DATA RECORDS: Begin

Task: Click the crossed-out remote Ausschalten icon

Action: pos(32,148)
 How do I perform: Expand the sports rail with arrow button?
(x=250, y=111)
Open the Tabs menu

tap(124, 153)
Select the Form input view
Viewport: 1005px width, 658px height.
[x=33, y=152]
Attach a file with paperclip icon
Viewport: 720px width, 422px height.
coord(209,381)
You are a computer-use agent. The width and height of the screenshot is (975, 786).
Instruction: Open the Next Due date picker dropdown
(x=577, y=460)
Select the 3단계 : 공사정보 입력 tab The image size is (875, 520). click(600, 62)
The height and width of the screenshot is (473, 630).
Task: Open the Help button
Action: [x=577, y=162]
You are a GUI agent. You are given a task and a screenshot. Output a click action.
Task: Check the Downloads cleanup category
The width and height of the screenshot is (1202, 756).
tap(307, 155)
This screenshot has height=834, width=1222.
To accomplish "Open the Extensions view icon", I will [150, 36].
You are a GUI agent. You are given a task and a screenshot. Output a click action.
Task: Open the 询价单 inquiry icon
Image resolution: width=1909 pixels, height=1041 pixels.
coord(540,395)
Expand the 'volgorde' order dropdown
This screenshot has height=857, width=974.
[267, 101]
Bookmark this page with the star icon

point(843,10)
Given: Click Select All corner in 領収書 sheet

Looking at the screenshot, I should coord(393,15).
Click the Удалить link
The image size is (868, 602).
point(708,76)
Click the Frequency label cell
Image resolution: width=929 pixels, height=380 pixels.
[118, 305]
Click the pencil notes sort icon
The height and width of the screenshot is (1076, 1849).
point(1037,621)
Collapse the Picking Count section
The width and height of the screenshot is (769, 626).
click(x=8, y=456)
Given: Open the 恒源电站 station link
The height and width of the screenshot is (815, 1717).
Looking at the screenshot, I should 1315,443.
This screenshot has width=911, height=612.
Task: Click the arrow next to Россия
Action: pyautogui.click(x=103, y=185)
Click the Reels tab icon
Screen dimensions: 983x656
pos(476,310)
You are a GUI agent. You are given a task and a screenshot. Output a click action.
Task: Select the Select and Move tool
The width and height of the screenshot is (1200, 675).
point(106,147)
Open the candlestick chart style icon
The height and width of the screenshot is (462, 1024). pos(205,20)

DATA RECORDS: End

# EXERCISE AIM
Transcribe only the trailing portion of the entries above: the line that contains "Collapse the Picking Count section" and each line after it.

# WRITTEN ANSWER
Collapse the Picking Count section
The width and height of the screenshot is (769, 626).
click(x=8, y=456)
Given: Open the 恒源电站 station link
The height and width of the screenshot is (815, 1717).
Looking at the screenshot, I should 1315,443.
This screenshot has width=911, height=612.
Task: Click the arrow next to Россия
Action: pyautogui.click(x=103, y=185)
Click the Reels tab icon
Screen dimensions: 983x656
pos(476,310)
You are a GUI agent. You are given a task and a screenshot. Output a click action.
Task: Select the Select and Move tool
The width and height of the screenshot is (1200, 675).
point(106,147)
Open the candlestick chart style icon
The height and width of the screenshot is (462, 1024). pos(205,20)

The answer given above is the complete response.